When representatives from Librotraficante, a Houston-based organization best-known for its work smuggling Latino texts into Arizona last year, visited Austin on Thursday, they met with one of Sen. Dan Patrick's aides. According to Tony Diaz, Librotraficante's lead organizer, Patrick's aide informed the contingent that while she studied at one of Texas's public universities, she took a course on the history of rock'n'roll. This course, it seems, apparently helped her meet one of her core history requirements.
According to both Diaz and Agustin Loredo, one of Librotraficante's representatives, this aide claimed her experience as the impetus for SB 1128, a piece of legislation submitted in the final week of the filing deadline. Instead of simply striking rock history -- or pop culture history, or technological history -- courses from such a required field, SB 1128 would instead limit the six credit hours of history required within public higher education to a "comprehensive survey of American history."'
As such, according to Librotraficante, the bill would consequently disallow any form of race or ethnic or gender histories from meeting these requirements. While the bill won't outright strike any Mexican- or African-American studies courses from universities's curricula, it will likely depress attendance in electives offered, as non-history students are shuttled to "comprehensive" courses.
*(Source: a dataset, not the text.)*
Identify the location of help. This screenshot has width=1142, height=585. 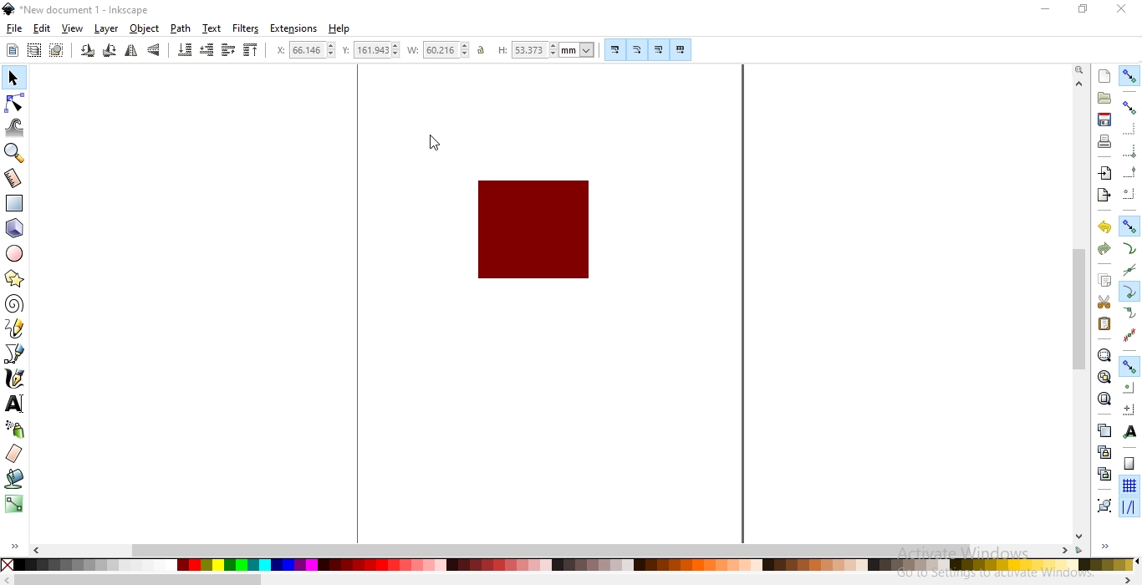
(340, 29).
"Look: I don't want any KISS fans to be mad at me," Diaz told Hair Balls Friday. "[And Patrick's aide] said she was stunned to find out that this bill could have that impact. ... Those are exact ripoffs of the bill we saw in Arizona. We've dealt with oppression like this before. This reeks of [Ariz. Gov. Jan] Brewer's perfume."
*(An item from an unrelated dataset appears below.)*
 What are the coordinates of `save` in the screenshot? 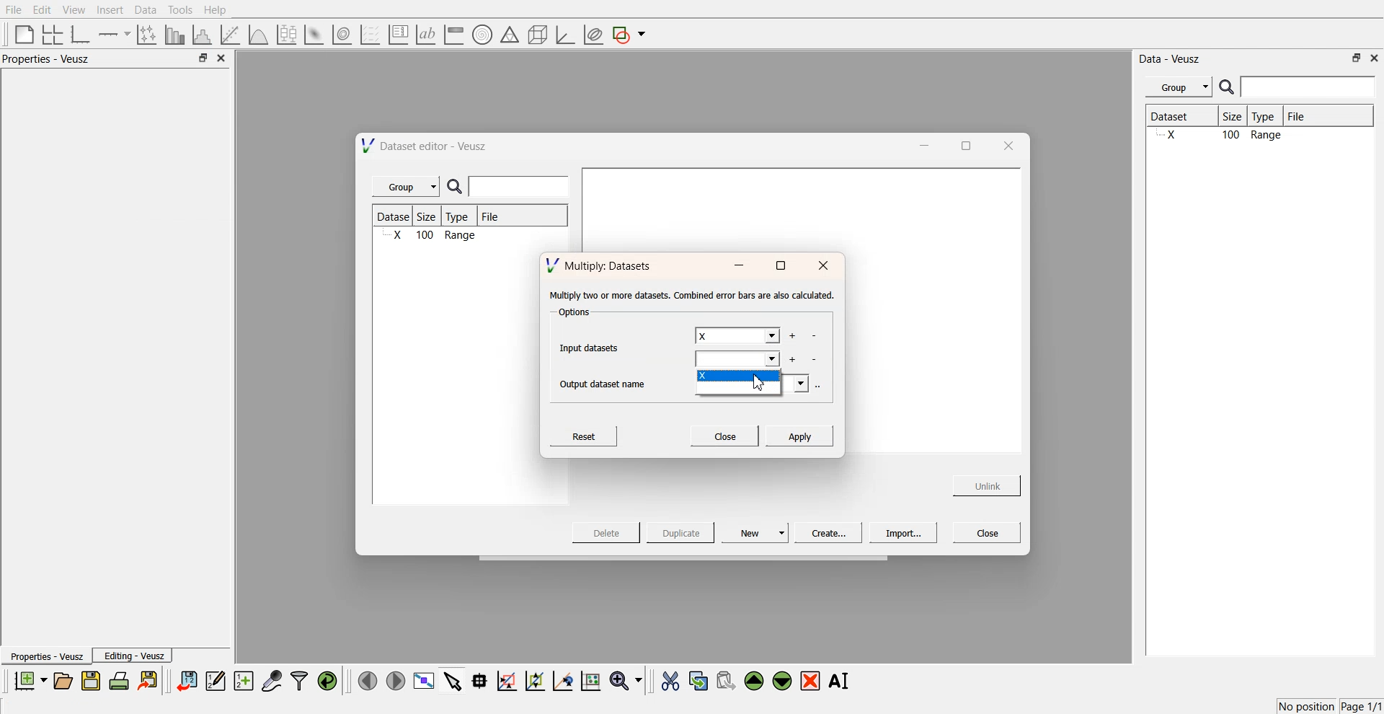 It's located at (93, 681).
Patrick assures that there was no divisive -- no racial, no gendered -- move behind SB 1128. And, indeed, based on Patrick's legislative and oratorical history, the man has shied from any of the dog-whistle, xenophobic language that some of his colleagues have preferred.
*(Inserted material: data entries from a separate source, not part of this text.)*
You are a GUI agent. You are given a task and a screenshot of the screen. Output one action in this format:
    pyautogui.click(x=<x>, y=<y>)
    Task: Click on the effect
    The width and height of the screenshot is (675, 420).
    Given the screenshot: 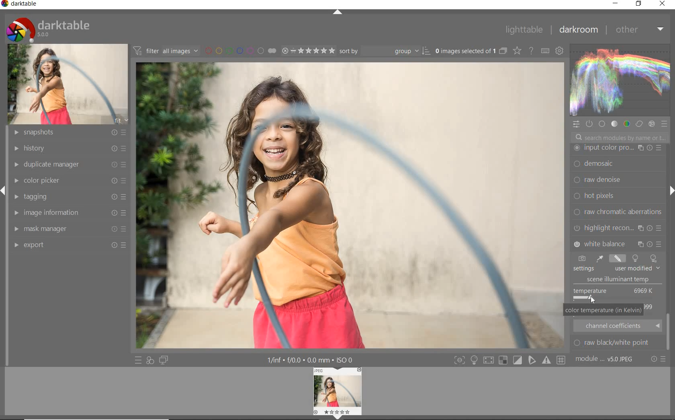 What is the action you would take?
    pyautogui.click(x=652, y=123)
He pointed to the original 1955 piece of legislation that required the six hours of education viz. American history, with an optional three hours directed toward Texas-centered history. This new bill, said Patrick, would simply reinforce the breadth of historical focus he believes was originally mandated in the 1955 law.
"We have passed legislation in the past that required, under law, that students should learn broad comprehensive history of our country," Patrick told Hair Balls. "But it would appear that this legislation's being circumvented."
Such a claim, however, doesn't jibe with the folks at Librotraficante. Pointing to the similarities within recent Arizona legislation dissolving ethnic studies -- a move that saw Librotraficante "smuggle" thousands of Latino texts across the Arizonan border -- Diaz and Loredo both confirmed that they would be monitoring, coalescing, and rallying as the bills move forward.
"Nothing will make Librotraficante budge from this -- SB 1128 must go away," Diaz said, noting that his representatives had already met with a handful of legislators and staffers in Austin. (An earlier post noted that Librotraficante's representatives were meeting with Patrick yesterday. The two did not meet.)
"We've seen what it did to Arizona, and we're not going to stand for it. We won't let Texas become Arizona," he added. "Without a doubt, it's the same oppression."
Diaz, Loredo, and Patrick all pointed to a recent study put forth by the National Association of Scholars, a nominally nonpartisan think-tank dedicated to educational reform. (While NAS's mission statements point toward non-politicization, it's worth noting that the three highest-ranking officers all are or were affiliated with The King's College in New York, one of the more notably conservative universities in the nation.)
The report, which examined US history courses at the University of Texas and Texas A&M, determined that "all too often the course readings gave strong emphasis to race, class, or gender (RCG) social history, an emphasis so strong that it diminished the attention given to other subjects in American history." Among its 10 recommendations, NAS submitted that "[h]istorians and professors of United States history should counter mission creep by returning to their primary task: handing down the American story, as a whole, to future generations."
"I encourage people to look up the crazy report," Diaz said. "What people don't know is about NAS is that they're the intellectual Ku Klux Klan. They're famous for going after multicultural programs and gender studies."
Regardless of what happens with legislation moving forward -- if Patrick's fellow legislators see it as mere formality, or if Librotraficante is able to gather enough support to enforce the parallels between Texas and Arizona -- there's a certain strain, a certain offense, that Patrick's legislation seems to have set off.
"You're going to compare rock and pop and technology to the ethnic makeup of the country?" Loredo asked. "It's not the same. Not only are [non-history students] not exposed to what America is, but now you're putting them into a box. How much can you really delve into? How much American history can you learn in a semester?"